WHAT TO WORK ON
Reproduce every item below without changes, except that each "computer-use agent" becomes "desktop assistant".

PROVIDED RECORDS
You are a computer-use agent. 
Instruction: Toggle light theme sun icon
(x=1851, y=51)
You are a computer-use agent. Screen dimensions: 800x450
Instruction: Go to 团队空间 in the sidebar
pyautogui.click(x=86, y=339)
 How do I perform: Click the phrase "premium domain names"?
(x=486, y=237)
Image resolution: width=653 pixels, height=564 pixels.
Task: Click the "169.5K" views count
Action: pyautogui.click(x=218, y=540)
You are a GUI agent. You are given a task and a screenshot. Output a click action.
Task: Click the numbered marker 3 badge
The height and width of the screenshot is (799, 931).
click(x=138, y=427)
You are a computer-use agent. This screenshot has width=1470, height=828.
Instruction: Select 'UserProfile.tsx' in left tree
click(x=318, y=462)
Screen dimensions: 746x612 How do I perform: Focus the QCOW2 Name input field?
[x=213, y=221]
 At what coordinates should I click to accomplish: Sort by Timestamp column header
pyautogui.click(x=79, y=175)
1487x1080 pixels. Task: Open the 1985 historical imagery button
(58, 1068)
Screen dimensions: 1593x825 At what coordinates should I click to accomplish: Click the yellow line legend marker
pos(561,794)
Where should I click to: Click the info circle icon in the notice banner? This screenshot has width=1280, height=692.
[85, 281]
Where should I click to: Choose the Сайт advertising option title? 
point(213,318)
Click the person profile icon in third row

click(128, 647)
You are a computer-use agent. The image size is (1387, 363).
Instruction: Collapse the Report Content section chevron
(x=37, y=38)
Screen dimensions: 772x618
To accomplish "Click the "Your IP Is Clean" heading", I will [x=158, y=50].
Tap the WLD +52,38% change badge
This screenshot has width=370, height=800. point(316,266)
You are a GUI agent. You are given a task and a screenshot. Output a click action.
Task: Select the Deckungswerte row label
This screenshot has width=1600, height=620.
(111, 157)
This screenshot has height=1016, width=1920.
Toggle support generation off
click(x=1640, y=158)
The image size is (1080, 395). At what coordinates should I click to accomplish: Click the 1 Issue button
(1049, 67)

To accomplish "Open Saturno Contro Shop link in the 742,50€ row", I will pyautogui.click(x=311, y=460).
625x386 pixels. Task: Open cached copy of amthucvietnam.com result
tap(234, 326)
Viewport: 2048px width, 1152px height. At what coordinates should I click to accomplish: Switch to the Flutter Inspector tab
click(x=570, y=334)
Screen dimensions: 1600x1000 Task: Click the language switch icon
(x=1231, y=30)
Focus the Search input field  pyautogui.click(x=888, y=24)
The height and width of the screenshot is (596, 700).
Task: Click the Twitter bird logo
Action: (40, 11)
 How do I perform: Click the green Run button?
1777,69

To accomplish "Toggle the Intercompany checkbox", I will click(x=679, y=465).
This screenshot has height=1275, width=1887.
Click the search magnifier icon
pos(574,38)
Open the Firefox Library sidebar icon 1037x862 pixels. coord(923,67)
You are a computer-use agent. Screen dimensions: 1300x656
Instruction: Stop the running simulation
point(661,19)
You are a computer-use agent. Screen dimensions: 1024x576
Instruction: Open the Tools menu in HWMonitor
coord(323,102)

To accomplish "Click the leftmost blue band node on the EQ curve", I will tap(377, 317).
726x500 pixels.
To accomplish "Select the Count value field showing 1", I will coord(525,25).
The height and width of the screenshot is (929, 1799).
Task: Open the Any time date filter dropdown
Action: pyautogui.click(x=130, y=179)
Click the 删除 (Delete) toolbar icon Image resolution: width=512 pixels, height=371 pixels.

SOLUTION TO THE PROBLEM
You are a desktop assistant. 
Instruction: Toggle light theme sun icon
(x=1851, y=51)
You are a desktop assistant. Screen dimensions: 800x450
Instruction: Go to 团队空间 in the sidebar
pyautogui.click(x=86, y=339)
 How do I perform: Click the phrase "premium domain names"?
(x=486, y=237)
Image resolution: width=653 pixels, height=564 pixels.
Task: Click the "169.5K" views count
Action: pyautogui.click(x=218, y=540)
You are a GUI agent. You are given a task and a screenshot. Output a click action.
Task: Click the numbered marker 3 badge
The height and width of the screenshot is (799, 931).
click(x=138, y=427)
You are a desktop assistant. This screenshot has width=1470, height=828.
Instruction: Select 'UserProfile.tsx' in left tree
click(x=318, y=462)
Screen dimensions: 746x612 How do I perform: Focus the QCOW2 Name input field?
[x=213, y=221]
 At what coordinates should I click to accomplish: Sort by Timestamp column header
pyautogui.click(x=79, y=175)
1487x1080 pixels. Task: Open the 1985 historical imagery button
(58, 1068)
Screen dimensions: 1593x825 At what coordinates should I click to accomplish: Click the yellow line legend marker
pos(561,794)
Where should I click to: Click the info circle icon in the notice banner? This screenshot has width=1280, height=692.
[85, 281]
Where should I click to: Choose the Сайт advertising option title? 
point(213,318)
Click the person profile icon in third row

click(128, 647)
You are a desktop assistant. The image size is (1387, 363).
Instruction: Collapse the Report Content section chevron
(x=37, y=38)
Screen dimensions: 772x618
To accomplish "Click the "Your IP Is Clean" heading", I will [x=158, y=50].
Tap the WLD +52,38% change badge
This screenshot has width=370, height=800. point(316,266)
You are a GUI agent. You are given a task and a screenshot. Output a click action.
Task: Select the Deckungswerte row label
This screenshot has width=1600, height=620.
(111, 157)
This screenshot has height=1016, width=1920.
Toggle support generation off
click(x=1640, y=158)
The image size is (1080, 395). At what coordinates should I click to accomplish: Click the 1 Issue button
(1049, 67)

To accomplish "Open Saturno Contro Shop link in the 742,50€ row", I will pyautogui.click(x=311, y=460).
625x386 pixels. Task: Open cached copy of amthucvietnam.com result
tap(234, 326)
Viewport: 2048px width, 1152px height. At what coordinates should I click to accomplish: Switch to the Flutter Inspector tab
click(x=570, y=334)
Screen dimensions: 1600x1000 Task: Click the language switch icon
(x=1231, y=30)
Focus the Search input field  pyautogui.click(x=888, y=24)
The height and width of the screenshot is (596, 700).
Task: Click the Twitter bird logo
Action: (40, 11)
 How do I perform: Click the green Run button?
1777,69

To accomplish "Toggle the Intercompany checkbox", I will click(x=679, y=465).
This screenshot has height=1275, width=1887.
Click the search magnifier icon
pos(574,38)
Open the Firefox Library sidebar icon 1037x862 pixels. coord(923,67)
You are a desktop assistant. Screen dimensions: 1300x656
Instruction: Stop the running simulation
point(661,19)
You are a desktop assistant. Screen dimensions: 1024x576
Instruction: Open the Tools menu in HWMonitor
coord(323,102)

To accomplish "Click the leftmost blue band node on the EQ curve", I will tap(377, 317).
726x500 pixels.
To accomplish "Select the Count value field showing 1", I will coord(525,25).
The height and width of the screenshot is (929, 1799).
Task: Open the Any time date filter dropdown
Action: pyautogui.click(x=130, y=179)
Click the 删除 (Delete) toolbar icon Image resolution: width=512 pixels, height=371 pixels.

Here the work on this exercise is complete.